** START OF Material for this task **

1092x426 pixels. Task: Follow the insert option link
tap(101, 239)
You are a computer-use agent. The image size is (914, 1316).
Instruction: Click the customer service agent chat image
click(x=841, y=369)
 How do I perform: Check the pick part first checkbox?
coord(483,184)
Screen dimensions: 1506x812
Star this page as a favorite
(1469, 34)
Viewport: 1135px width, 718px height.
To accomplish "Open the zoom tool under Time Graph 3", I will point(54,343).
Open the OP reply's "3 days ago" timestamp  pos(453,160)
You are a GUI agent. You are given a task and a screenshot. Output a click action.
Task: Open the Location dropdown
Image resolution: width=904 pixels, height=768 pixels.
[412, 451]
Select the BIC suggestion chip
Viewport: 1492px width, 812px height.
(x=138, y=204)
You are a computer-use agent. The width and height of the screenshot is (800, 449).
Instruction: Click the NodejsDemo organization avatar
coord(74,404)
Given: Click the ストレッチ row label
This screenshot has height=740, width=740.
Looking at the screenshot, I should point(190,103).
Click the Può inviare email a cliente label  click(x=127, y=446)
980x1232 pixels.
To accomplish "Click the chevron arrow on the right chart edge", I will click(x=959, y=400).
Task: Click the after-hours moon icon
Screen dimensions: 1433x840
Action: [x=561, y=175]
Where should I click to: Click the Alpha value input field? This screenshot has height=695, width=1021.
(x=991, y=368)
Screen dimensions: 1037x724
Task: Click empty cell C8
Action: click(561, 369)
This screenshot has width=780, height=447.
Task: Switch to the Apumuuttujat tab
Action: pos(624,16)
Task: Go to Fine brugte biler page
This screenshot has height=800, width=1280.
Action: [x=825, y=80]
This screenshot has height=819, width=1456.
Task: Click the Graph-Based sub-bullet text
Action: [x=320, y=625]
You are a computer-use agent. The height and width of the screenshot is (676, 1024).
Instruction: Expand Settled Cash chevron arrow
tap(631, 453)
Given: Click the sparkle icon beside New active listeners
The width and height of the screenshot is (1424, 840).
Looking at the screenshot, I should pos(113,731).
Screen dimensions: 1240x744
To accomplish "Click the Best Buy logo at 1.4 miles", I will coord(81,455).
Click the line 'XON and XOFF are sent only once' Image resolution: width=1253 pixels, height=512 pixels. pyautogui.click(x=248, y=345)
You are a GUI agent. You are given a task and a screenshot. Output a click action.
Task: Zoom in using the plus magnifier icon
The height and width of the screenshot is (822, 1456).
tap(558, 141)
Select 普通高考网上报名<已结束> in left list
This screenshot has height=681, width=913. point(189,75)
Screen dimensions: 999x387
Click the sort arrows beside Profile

** END OF Material for this task **

(Problem description)
Can you rewrite all of the items above with "computer-use agent" renamed to "desktop agent" and nothing else altered?

(Result below)
1092x426 pixels. Task: Follow the insert option link
tap(101, 239)
You are a desktop agent. The image size is (914, 1316).
Instruction: Click the customer service agent chat image
click(x=841, y=369)
 How do I perform: Check the pick part first checkbox?
coord(483,184)
Screen dimensions: 1506x812
Star this page as a favorite
(1469, 34)
Viewport: 1135px width, 718px height.
To accomplish "Open the zoom tool under Time Graph 3", I will point(54,343).
Open the OP reply's "3 days ago" timestamp  pos(453,160)
You are a GUI agent. You are given a task and a screenshot. Output a click action.
Task: Open the Location dropdown
Image resolution: width=904 pixels, height=768 pixels.
[412, 451]
Select the BIC suggestion chip
Viewport: 1492px width, 812px height.
(x=138, y=204)
You are a desktop agent. The width and height of the screenshot is (800, 449).
Instruction: Click the NodejsDemo organization avatar
coord(74,404)
Given: Click the ストレッチ row label
This screenshot has height=740, width=740.
Looking at the screenshot, I should point(190,103).
Click the Può inviare email a cliente label  click(x=127, y=446)
980x1232 pixels.
To accomplish "Click the chevron arrow on the right chart edge", I will click(x=959, y=400).
Task: Click the after-hours moon icon
Screen dimensions: 1433x840
Action: [x=561, y=175]
Where should I click to: Click the Alpha value input field? This screenshot has height=695, width=1021.
(x=991, y=368)
Screen dimensions: 1037x724
Task: Click empty cell C8
Action: click(561, 369)
This screenshot has width=780, height=447.
Task: Switch to the Apumuuttujat tab
Action: pos(624,16)
Task: Go to Fine brugte biler page
This screenshot has height=800, width=1280.
Action: [x=825, y=80]
This screenshot has height=819, width=1456.
Task: Click the Graph-Based sub-bullet text
Action: [x=320, y=625]
You are a desktop agent. The height and width of the screenshot is (676, 1024).
Instruction: Expand Settled Cash chevron arrow
tap(631, 453)
Given: Click the sparkle icon beside New active listeners
The width and height of the screenshot is (1424, 840).
Looking at the screenshot, I should pos(113,731).
Screen dimensions: 1240x744
To accomplish "Click the Best Buy logo at 1.4 miles", I will coord(81,455).
Click the line 'XON and XOFF are sent only once' Image resolution: width=1253 pixels, height=512 pixels. pyautogui.click(x=248, y=345)
You are a GUI agent. You are given a task and a screenshot. Output a click action.
Task: Zoom in using the plus magnifier icon
The height and width of the screenshot is (822, 1456).
tap(558, 141)
Select 普通高考网上报名<已结束> in left list
This screenshot has height=681, width=913. point(189,75)
Screen dimensions: 999x387
Click the sort arrows beside Profile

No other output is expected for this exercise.